Holiday reading for jazz researchers

Any Jazz researchers looking to take time out from their practice with a bit of reading over the break might be interested in a new book released by Rob Burke (Monash) and Andrys Onsman (Melbourne). Rob has provided some further information on the book published by Routledge below and information on how to access/ order is available at: https://www.routledge.com/Experimentation-in-Improvised-Jazz-Chasing-Ideas/Onsman-Burke/p/book/9781138316676

Experimentation in Improvised Jazz: Chasing Ideas challenges the notion that in the twenty-first century, jazz can be restrained by a singular, static definition. The worldwide trend for jazz to be marginalised by the mainstream music industry, as well as conservatoriums and schools of music, runs the risk of stifling the innovative and challenging aspects of its creativity. The authors argue that to remain relevant, jazz needs to be dynamic, proactively experimental, and consciously facilitate new ideas to be made accessible to an audience broader than the innovators themselves. Experimentation in Improvised Jazz explores key elements of experimental jazz music in order to discern ways in which the genre is developing. 

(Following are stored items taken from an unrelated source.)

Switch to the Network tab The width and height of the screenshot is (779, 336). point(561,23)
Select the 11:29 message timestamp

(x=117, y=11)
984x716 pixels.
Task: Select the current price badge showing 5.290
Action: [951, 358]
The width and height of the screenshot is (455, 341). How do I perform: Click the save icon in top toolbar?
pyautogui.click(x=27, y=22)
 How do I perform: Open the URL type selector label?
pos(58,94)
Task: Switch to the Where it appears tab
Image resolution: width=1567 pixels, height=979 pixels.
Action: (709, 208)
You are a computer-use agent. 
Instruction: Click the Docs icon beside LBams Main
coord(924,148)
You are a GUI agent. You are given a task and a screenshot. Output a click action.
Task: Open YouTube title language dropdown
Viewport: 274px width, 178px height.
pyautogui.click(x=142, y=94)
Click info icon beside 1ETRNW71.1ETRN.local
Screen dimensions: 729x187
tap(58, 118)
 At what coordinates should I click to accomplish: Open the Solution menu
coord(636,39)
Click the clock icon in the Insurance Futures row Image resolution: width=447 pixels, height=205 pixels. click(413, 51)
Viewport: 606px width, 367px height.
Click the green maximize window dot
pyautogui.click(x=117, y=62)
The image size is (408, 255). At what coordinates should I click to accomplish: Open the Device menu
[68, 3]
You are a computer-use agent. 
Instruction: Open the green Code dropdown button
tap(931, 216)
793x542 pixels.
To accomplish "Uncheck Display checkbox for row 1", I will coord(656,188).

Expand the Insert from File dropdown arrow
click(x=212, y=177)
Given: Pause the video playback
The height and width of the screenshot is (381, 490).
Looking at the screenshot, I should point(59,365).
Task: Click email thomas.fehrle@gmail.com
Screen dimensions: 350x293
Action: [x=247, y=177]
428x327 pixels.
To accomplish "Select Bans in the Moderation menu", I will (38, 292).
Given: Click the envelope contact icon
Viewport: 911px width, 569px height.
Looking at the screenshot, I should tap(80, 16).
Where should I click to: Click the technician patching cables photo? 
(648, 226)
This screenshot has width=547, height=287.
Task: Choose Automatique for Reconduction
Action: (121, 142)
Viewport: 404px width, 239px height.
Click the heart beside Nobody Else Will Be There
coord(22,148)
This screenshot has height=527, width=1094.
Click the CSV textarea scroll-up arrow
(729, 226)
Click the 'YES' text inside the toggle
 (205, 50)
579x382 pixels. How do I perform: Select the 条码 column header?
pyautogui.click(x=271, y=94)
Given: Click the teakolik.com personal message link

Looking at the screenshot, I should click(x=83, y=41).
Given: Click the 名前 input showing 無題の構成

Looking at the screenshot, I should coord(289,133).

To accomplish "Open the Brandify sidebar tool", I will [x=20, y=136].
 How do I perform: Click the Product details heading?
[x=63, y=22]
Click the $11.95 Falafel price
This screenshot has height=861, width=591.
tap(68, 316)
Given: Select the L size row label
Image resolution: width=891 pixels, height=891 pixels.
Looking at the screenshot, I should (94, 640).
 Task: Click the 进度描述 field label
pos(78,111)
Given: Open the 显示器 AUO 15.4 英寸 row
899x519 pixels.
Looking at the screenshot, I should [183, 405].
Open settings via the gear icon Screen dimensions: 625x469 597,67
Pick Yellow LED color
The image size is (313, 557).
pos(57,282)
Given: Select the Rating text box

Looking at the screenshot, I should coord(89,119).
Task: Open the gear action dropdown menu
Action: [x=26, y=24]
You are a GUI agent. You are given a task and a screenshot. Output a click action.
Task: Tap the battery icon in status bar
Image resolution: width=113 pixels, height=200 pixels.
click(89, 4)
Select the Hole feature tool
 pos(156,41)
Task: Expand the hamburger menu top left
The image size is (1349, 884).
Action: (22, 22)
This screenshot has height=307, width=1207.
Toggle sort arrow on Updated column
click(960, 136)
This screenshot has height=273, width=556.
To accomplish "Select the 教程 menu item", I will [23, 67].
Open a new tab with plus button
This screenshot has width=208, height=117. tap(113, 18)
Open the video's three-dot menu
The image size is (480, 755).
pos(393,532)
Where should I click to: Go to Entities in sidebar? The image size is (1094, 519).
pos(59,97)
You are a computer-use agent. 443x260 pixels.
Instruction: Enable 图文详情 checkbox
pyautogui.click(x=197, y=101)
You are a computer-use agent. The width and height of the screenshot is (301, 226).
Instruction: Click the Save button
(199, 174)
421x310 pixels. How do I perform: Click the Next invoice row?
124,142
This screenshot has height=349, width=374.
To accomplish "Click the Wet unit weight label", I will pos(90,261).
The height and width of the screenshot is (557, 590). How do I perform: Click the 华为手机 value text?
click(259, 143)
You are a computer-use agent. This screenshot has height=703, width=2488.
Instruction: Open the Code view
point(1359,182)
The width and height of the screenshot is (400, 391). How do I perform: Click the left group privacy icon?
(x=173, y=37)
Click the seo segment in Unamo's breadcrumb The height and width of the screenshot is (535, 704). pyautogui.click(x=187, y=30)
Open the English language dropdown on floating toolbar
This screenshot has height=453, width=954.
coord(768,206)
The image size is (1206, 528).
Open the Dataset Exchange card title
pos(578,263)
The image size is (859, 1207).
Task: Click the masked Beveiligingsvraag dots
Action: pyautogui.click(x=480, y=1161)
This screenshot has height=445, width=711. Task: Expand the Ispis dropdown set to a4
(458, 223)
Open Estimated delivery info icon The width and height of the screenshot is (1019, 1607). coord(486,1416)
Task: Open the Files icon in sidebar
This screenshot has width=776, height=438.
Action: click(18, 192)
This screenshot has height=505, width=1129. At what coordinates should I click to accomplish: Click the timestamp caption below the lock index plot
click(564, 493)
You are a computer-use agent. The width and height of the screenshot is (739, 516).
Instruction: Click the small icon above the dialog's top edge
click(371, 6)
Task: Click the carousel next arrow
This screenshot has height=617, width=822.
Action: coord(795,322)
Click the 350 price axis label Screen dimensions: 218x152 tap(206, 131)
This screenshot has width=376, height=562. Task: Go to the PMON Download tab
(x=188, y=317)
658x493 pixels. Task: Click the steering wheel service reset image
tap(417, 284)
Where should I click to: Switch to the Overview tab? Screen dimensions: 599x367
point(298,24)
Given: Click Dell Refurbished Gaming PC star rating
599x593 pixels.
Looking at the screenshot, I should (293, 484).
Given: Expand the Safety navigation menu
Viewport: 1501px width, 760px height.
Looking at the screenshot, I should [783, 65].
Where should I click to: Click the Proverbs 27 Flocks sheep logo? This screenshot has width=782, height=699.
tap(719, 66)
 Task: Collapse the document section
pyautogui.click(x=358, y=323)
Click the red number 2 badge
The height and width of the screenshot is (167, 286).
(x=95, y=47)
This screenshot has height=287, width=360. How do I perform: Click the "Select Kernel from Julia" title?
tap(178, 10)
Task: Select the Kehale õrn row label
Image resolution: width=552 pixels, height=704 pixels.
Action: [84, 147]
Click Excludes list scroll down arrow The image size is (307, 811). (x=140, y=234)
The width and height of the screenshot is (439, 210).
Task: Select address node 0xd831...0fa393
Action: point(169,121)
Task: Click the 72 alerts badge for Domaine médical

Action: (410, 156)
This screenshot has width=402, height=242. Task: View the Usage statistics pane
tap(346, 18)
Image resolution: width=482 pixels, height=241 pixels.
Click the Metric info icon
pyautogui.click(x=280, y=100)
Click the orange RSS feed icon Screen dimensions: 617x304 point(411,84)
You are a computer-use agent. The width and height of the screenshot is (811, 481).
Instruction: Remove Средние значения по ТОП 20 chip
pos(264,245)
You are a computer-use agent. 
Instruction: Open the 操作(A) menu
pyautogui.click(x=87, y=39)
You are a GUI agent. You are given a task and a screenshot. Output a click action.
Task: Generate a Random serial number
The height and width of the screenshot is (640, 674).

The book begins with an overview of where, when and how new ideas in free and improvised jazz have been created and added to the canon, developing the genre beyond its initial roots. It moves on to consider how and why musicians create free and improvised jazz; the decisions they make while playing. What are they responding to? What are they depending on? What are they thinking? The authors analyse and synthesise the creation of free jazz by correlating the latest research to the reflections provided by some of the world’s greatest jazz innovators for this project. Finally, the book examines how we respond to free and improvised jazz: artistically, critically and personally. Free jazz is, the book argues, an environment that develops through experimentation with new ideas.